Assignment → Please retype exactly the lines from the one containing "At what coordinates should I click to accomplish: Click" through the end of the records, leaving out the pictures.

*** Extracted material ***

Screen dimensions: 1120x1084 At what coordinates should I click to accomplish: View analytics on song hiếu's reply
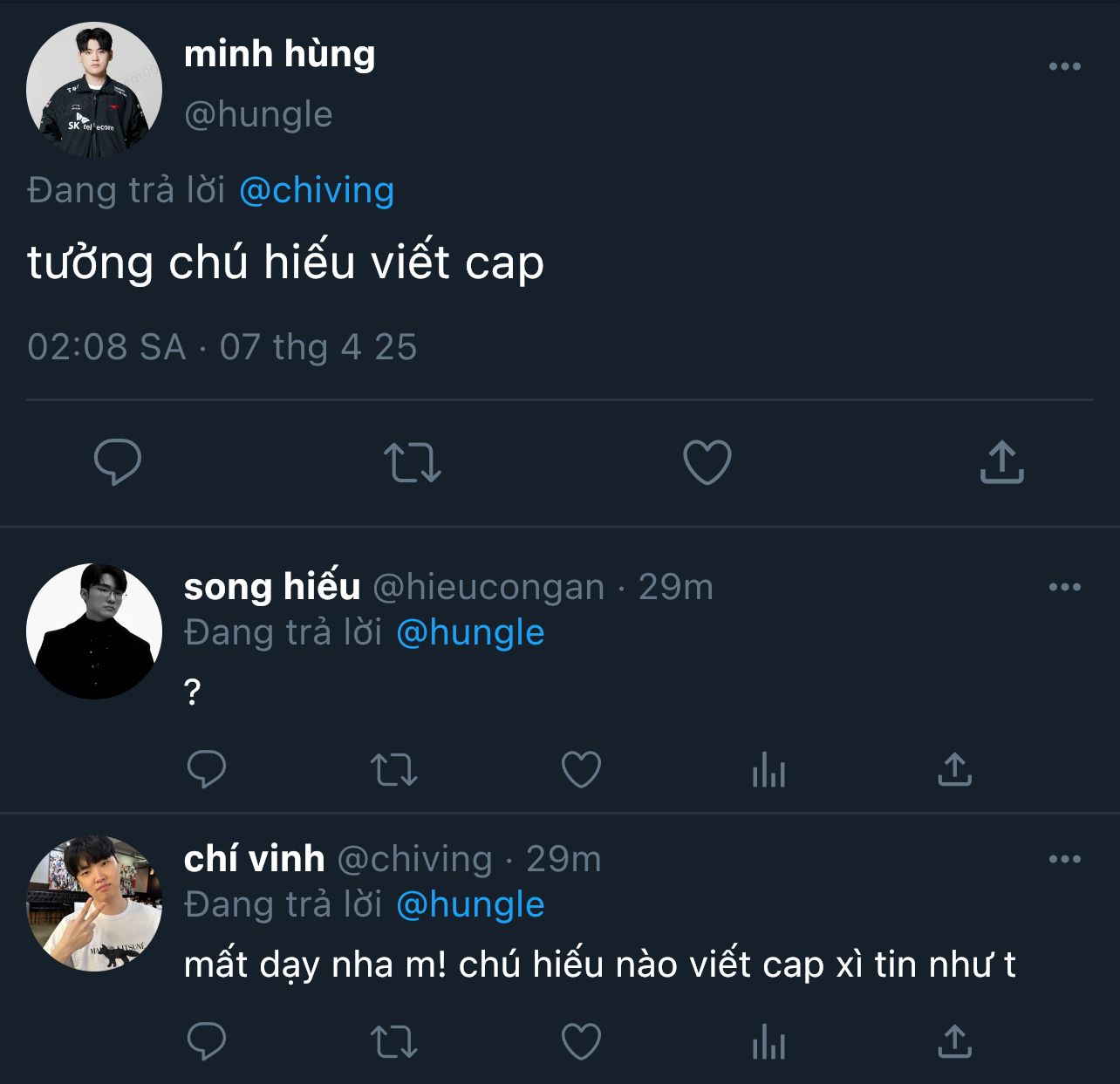click(768, 770)
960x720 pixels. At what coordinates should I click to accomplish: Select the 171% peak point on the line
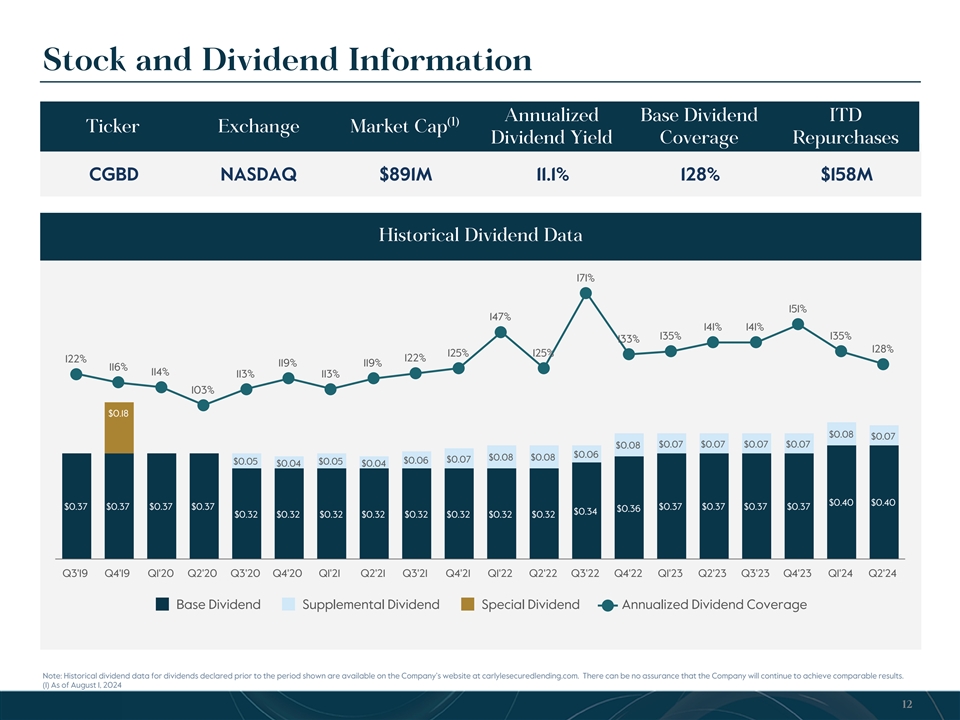pyautogui.click(x=587, y=293)
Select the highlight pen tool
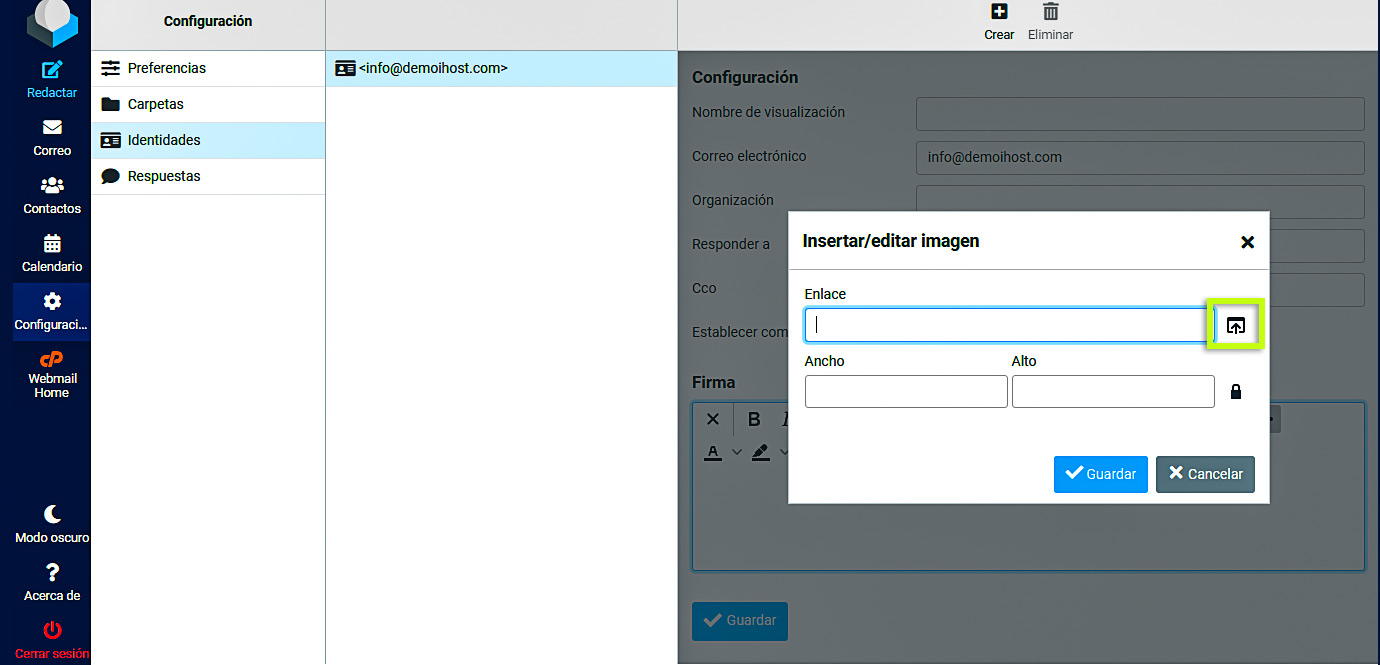This screenshot has width=1380, height=665. (x=759, y=452)
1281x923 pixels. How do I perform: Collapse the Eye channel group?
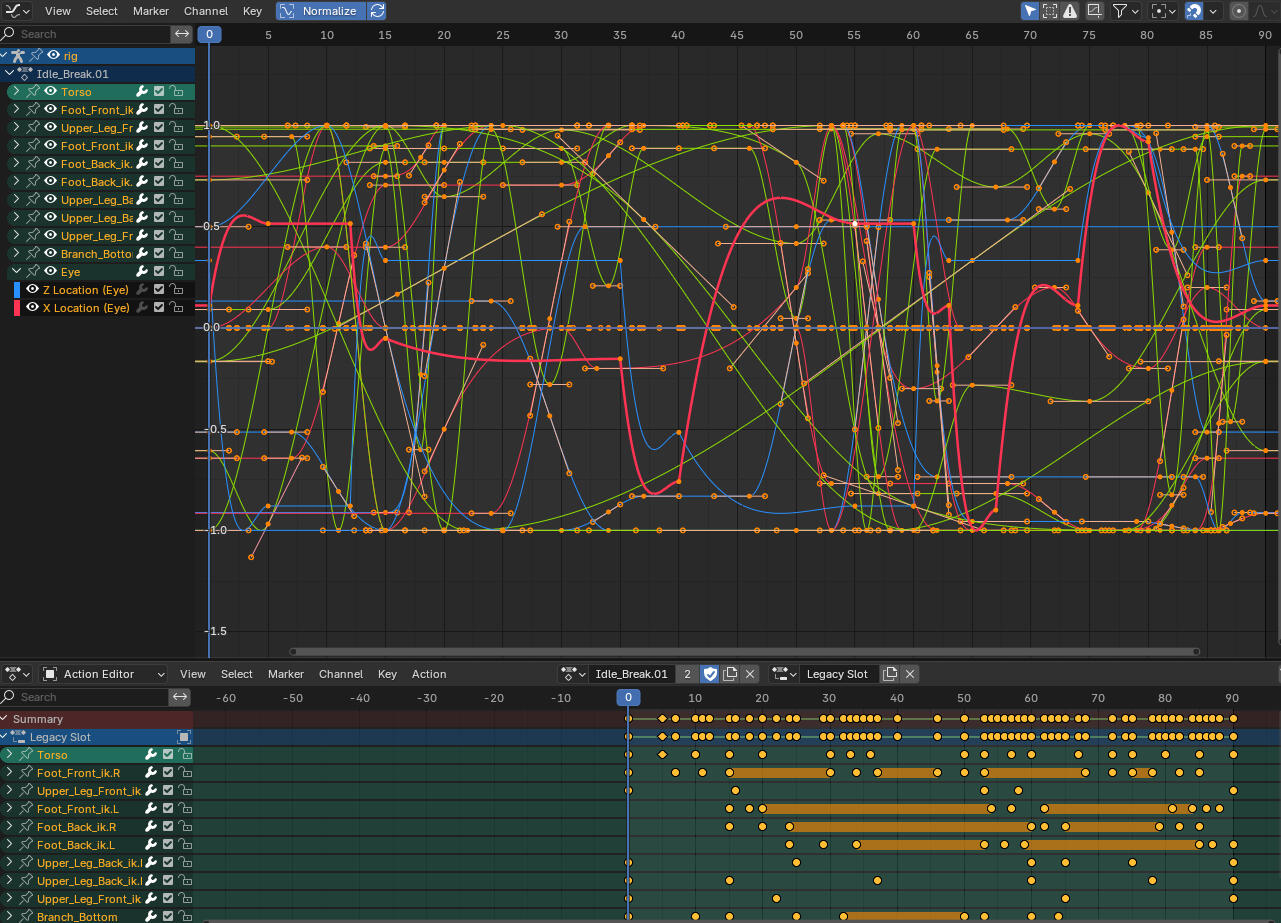coord(15,272)
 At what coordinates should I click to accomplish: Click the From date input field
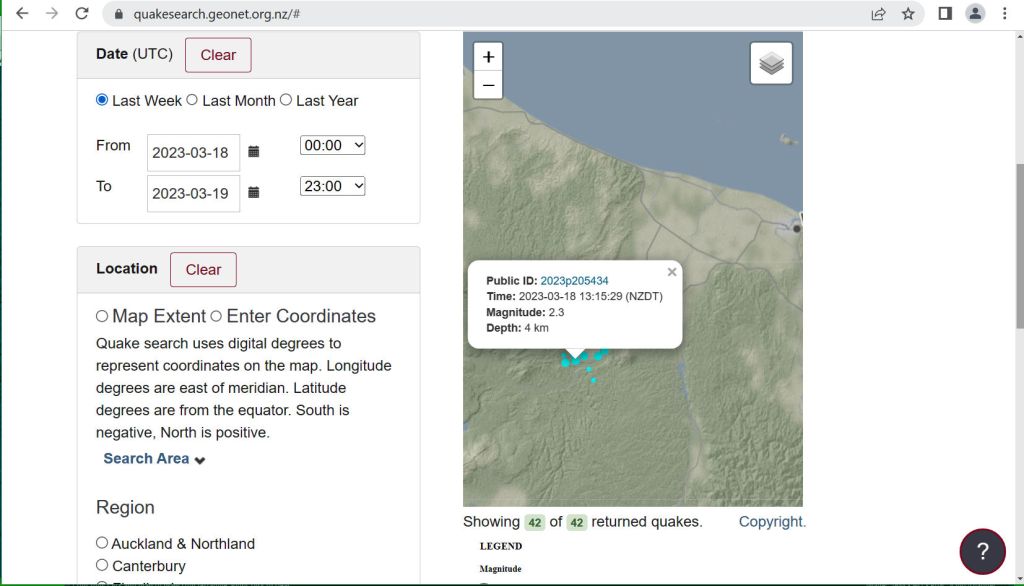pos(193,153)
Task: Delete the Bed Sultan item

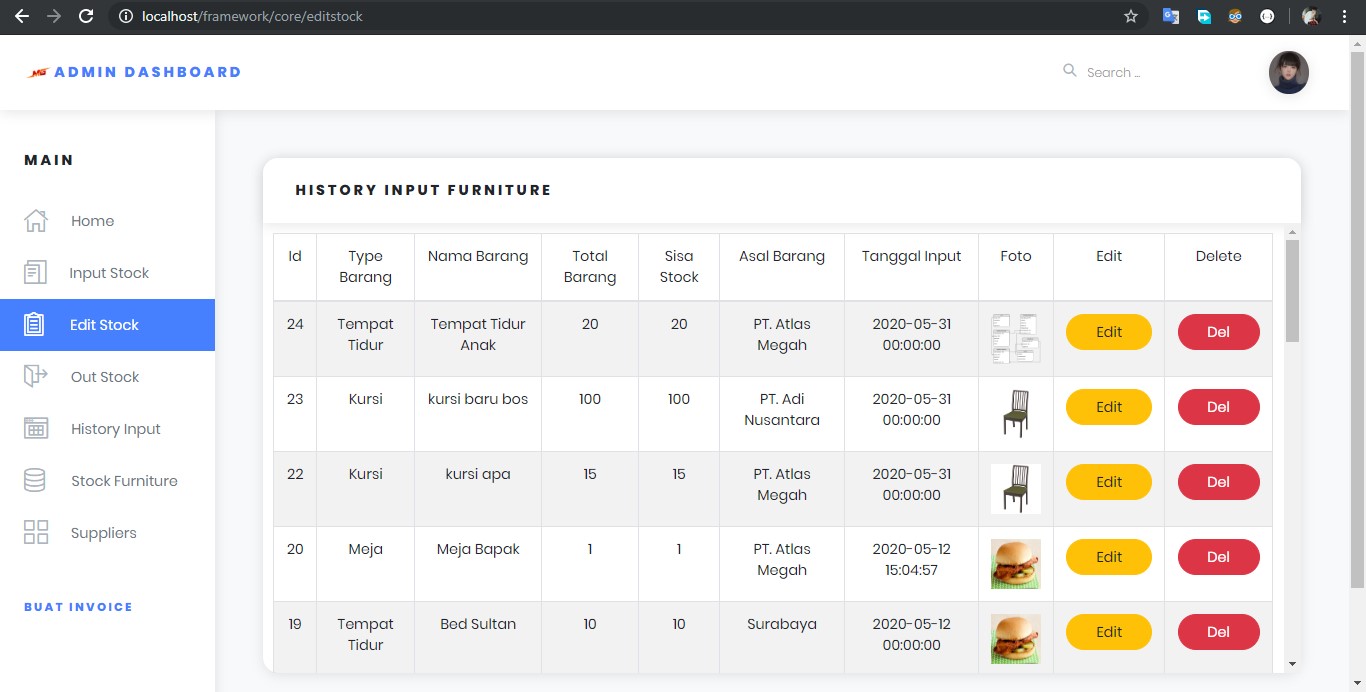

*** End of Extracted material ***

Worked solution →
 At what coordinates should I click to accomplish: Click the From date input field
pos(193,153)
Task: Delete the Bed Sultan item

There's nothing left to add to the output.